I had a herniated cervical disc and had to visit 3 neurosurgeons before finding one who didn't default to a recommending a fusion. It's the easiest option for the surgeon but (in my opinion...and my surgeon's opinion) not a one-size-fits-all fix. I don't know how many opinions you've gotten, but it's worth shopping around more to find someone with the skill to do a discectomy. It's less drastic than the fusion
posted by tace at 2:34 PM on May 27, 2015

Response by poster: @radioamy: When she was insured with private insurance, 2 years ago, the (experienced, good) neurosurgeon suggested disk replacement if she couldn't improve her symptoms with physical therapy. She tried the PE, it helped temporarily, then stopped helping. Then she lost her insurance, switched to the mess that is Medi-Cal, took ~1 year to get the referral, and finally saw a 1st or 2nd year resident who's claiming that "surgery might not help and she should probably try acupuncture instead." He's unwilling to perform the surgery unless/until she loses mobility and strength in her hands. If we try to get a second opinion covered through insurance, it appears that route will take another 6-12 months for each new referral, and her condition is degrading rapidly. It also appears like even if the doctors at the original hospital ultimately agree that she needs a new disk, it'd be the 1st/2nd year residents who would be performing the surgery, which seems unwise with a surgery of this gravity.

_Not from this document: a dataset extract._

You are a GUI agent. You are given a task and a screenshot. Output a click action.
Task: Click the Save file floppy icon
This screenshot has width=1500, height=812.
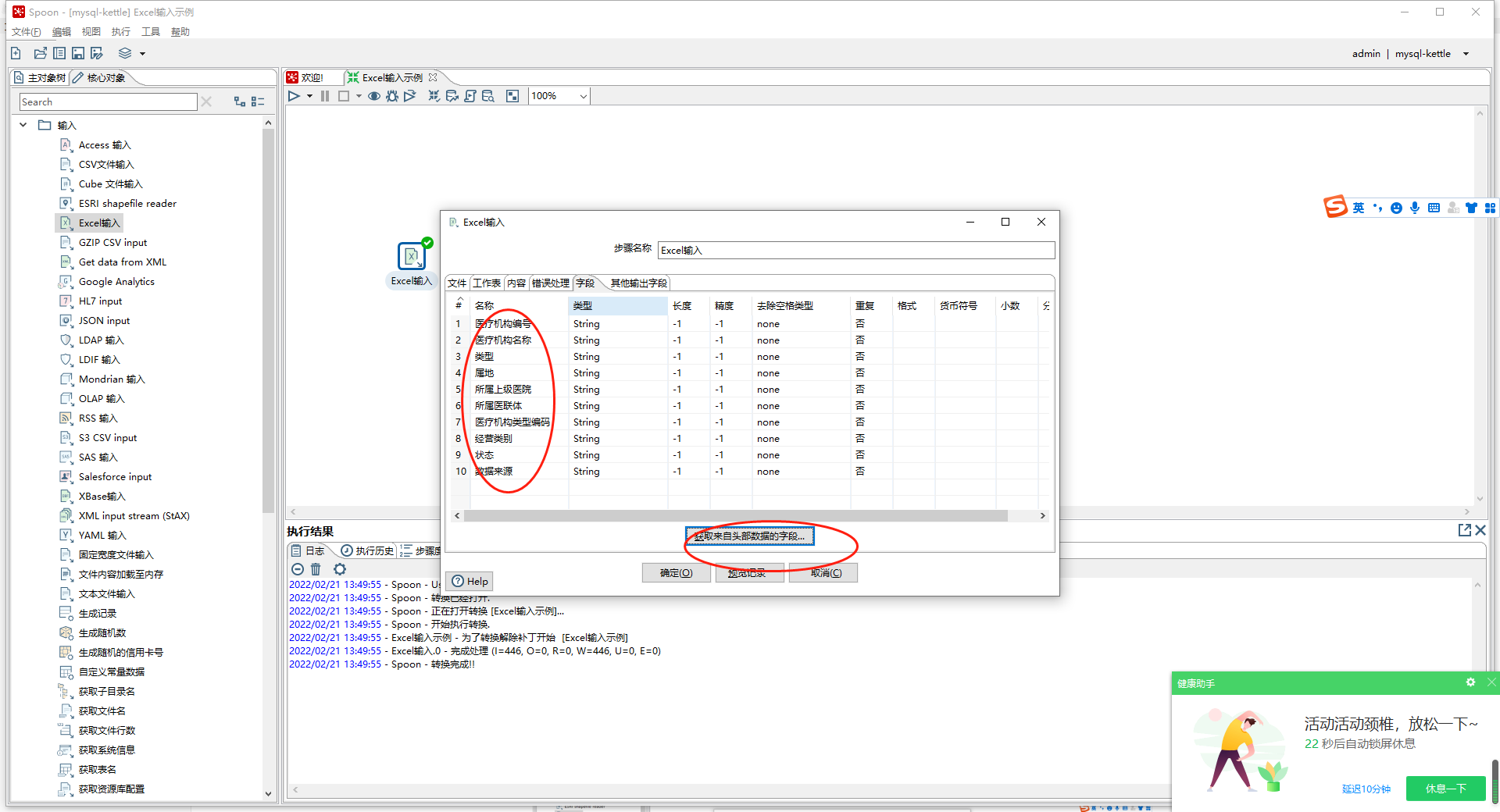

We're definitely going to be seeing new neurosurgeons, paying for the consult privately, but advice as to how best to proceed would be much appreciated.
posted by sirion at 2:51 PM on May 27, 2015

Has she tried anything except a short course of PT? There are many other things to try before costly, irreversible, expensive surgery. Some of the simplest changes in posture, movement, even clothing can help. Massage can help. Stretching, exercise, topical pain relievers. Yes, perhaps acupuncture. A different PT (especially one who focuses on what she can do for herself after PT ends). As a massage therapist, I see many people who have had similar surgeries which have left them *worse* off. Don't go there before you have exhausted your other options.